◆ DATA SHOWN ◆
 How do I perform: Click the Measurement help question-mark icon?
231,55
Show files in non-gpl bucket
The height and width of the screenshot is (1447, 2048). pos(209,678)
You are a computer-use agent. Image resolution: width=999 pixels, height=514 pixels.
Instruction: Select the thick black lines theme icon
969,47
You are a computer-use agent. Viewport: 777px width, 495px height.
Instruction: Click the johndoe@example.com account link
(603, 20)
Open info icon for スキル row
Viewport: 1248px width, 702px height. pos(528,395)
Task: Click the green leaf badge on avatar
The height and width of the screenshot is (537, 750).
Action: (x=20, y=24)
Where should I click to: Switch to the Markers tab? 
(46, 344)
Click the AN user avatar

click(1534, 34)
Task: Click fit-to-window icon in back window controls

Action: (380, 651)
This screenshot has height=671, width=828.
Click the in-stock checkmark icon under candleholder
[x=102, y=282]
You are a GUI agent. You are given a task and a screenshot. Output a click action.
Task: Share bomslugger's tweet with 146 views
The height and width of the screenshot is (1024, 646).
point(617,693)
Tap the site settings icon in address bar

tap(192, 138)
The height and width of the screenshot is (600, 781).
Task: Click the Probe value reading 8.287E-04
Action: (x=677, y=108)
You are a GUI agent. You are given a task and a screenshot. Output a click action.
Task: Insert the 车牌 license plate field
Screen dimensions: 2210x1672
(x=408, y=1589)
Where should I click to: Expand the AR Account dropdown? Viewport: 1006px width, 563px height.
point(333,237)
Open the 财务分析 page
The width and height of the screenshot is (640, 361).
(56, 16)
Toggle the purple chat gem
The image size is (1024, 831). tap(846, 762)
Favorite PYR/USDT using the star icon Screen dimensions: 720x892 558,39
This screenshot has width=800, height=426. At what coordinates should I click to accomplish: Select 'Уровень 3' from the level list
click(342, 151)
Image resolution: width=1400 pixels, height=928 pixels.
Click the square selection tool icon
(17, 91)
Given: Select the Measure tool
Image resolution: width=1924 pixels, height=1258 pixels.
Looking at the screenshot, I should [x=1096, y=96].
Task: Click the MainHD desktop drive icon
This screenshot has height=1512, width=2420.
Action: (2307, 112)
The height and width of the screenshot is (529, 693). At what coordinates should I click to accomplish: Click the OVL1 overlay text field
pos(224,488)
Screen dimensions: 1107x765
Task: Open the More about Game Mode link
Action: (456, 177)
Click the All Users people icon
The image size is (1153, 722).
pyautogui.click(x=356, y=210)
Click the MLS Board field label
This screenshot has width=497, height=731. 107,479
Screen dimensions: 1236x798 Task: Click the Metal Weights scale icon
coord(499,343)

◆ STATED PROBLEM ◆
Please extract all of the material above and reproduce every line of it word for word.

◆ FINAL ANSWER ◆
 How do I perform: Click the Measurement help question-mark icon?
231,55
Show files in non-gpl bucket
The height and width of the screenshot is (1447, 2048). pos(209,678)
You are a computer-use agent. Image resolution: width=999 pixels, height=514 pixels.
Instruction: Select the thick black lines theme icon
969,47
You are a computer-use agent. Viewport: 777px width, 495px height.
Instruction: Click the johndoe@example.com account link
(603, 20)
Open info icon for スキル row
Viewport: 1248px width, 702px height. pos(528,395)
Task: Click the green leaf badge on avatar
The height and width of the screenshot is (537, 750).
Action: (x=20, y=24)
Where should I click to: Switch to the Markers tab? 
(46, 344)
Click the AN user avatar

click(1534, 34)
Task: Click fit-to-window icon in back window controls

Action: (380, 651)
This screenshot has height=671, width=828.
Click the in-stock checkmark icon under candleholder
[x=102, y=282]
You are a GUI agent. You are given a task and a screenshot. Output a click action.
Task: Share bomslugger's tweet with 146 views
The height and width of the screenshot is (1024, 646).
point(617,693)
Tap the site settings icon in address bar

tap(192, 138)
The height and width of the screenshot is (600, 781).
Task: Click the Probe value reading 8.287E-04
Action: (x=677, y=108)
You are a GUI agent. You are given a task and a screenshot. Output a click action.
Task: Insert the 车牌 license plate field
Screen dimensions: 2210x1672
(x=408, y=1589)
Where should I click to: Expand the AR Account dropdown? Viewport: 1006px width, 563px height.
point(333,237)
Open the 财务分析 page
The width and height of the screenshot is (640, 361).
(56, 16)
Toggle the purple chat gem
The image size is (1024, 831). tap(846, 762)
Favorite PYR/USDT using the star icon Screen dimensions: 720x892 558,39
This screenshot has width=800, height=426. At what coordinates should I click to accomplish: Select 'Уровень 3' from the level list
click(342, 151)
Image resolution: width=1400 pixels, height=928 pixels.
Click the square selection tool icon
(17, 91)
Given: Select the Measure tool
Image resolution: width=1924 pixels, height=1258 pixels.
Looking at the screenshot, I should [x=1096, y=96].
Task: Click the MainHD desktop drive icon
This screenshot has height=1512, width=2420.
Action: (2307, 112)
The height and width of the screenshot is (529, 693). At what coordinates should I click to accomplish: Click the OVL1 overlay text field
pos(224,488)
Screen dimensions: 1107x765
Task: Open the More about Game Mode link
Action: (456, 177)
Click the All Users people icon
The image size is (1153, 722).
pyautogui.click(x=356, y=210)
Click the MLS Board field label
This screenshot has width=497, height=731. 107,479
Screen dimensions: 1236x798 Task: Click the Metal Weights scale icon
coord(499,343)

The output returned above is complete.